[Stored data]
☆ ☆ ☆

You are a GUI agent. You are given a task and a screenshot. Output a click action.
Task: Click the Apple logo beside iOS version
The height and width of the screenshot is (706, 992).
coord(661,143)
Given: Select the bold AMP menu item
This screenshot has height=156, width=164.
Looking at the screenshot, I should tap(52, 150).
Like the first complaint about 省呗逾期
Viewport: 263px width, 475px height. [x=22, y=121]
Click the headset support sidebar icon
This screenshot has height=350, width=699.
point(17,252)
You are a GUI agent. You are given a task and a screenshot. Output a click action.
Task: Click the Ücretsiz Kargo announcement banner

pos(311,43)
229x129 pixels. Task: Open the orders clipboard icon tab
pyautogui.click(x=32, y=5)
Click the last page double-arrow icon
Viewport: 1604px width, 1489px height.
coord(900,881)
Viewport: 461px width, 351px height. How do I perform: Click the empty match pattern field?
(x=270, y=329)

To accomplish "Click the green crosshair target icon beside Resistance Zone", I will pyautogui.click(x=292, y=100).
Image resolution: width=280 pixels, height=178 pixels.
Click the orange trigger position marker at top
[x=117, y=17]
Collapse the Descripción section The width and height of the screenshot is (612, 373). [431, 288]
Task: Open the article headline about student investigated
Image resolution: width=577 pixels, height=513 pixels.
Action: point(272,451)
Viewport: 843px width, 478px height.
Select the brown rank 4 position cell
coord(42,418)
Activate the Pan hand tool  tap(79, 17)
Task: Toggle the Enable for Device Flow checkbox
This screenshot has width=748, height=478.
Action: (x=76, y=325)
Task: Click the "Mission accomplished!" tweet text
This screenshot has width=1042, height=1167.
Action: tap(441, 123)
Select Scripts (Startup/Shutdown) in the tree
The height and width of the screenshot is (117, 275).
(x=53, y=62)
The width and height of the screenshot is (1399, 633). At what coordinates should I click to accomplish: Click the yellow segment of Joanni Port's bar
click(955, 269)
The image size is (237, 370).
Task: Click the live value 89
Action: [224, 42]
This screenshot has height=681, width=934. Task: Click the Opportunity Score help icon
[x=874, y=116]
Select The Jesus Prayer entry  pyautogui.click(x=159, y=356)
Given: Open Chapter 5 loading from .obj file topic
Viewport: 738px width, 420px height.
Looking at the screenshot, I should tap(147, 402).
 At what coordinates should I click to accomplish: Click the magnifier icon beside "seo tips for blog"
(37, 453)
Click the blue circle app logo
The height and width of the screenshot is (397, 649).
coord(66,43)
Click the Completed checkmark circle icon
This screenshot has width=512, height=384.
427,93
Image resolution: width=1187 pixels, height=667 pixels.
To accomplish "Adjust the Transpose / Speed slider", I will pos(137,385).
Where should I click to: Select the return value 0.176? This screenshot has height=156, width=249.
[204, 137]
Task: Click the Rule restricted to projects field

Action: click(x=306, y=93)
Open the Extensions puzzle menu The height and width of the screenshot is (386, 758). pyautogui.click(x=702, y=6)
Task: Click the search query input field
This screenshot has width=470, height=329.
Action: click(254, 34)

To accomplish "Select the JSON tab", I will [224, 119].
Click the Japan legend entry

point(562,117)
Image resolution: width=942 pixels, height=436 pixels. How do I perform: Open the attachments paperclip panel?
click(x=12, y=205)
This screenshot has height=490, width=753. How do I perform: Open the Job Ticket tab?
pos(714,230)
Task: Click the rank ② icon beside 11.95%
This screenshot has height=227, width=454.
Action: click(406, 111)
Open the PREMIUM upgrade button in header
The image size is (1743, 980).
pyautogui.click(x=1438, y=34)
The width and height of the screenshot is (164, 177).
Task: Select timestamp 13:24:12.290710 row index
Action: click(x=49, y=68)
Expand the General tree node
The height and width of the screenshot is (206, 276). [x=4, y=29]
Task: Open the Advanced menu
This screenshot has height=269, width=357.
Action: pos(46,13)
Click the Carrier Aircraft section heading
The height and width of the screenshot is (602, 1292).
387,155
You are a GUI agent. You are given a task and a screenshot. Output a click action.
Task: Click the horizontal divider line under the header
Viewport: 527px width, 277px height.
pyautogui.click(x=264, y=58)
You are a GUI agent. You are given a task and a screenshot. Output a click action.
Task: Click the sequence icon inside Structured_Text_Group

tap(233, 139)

☆ ☆ ☆

EXERCISE DETAILS = Among the entries above, locate the lines containing "Task: Click the Ücretsiz" and "Viewport: 843px width, 478px height.", and transcribe exactly those two lines and all lines between.

SOLUTION TO THIS EXERCISE =
Task: Click the Ücretsiz Kargo announcement banner

pos(311,43)
229x129 pixels. Task: Open the orders clipboard icon tab
pyautogui.click(x=32, y=5)
Click the last page double-arrow icon
Viewport: 1604px width, 1489px height.
coord(900,881)
Viewport: 461px width, 351px height. How do I perform: Click the empty match pattern field?
(x=270, y=329)

To accomplish "Click the green crosshair target icon beside Resistance Zone", I will pyautogui.click(x=292, y=100).
Image resolution: width=280 pixels, height=178 pixels.
Click the orange trigger position marker at top
[x=117, y=17]
Collapse the Descripción section The width and height of the screenshot is (612, 373). [431, 288]
Task: Open the article headline about student investigated
Image resolution: width=577 pixels, height=513 pixels.
Action: point(272,451)
Viewport: 843px width, 478px height.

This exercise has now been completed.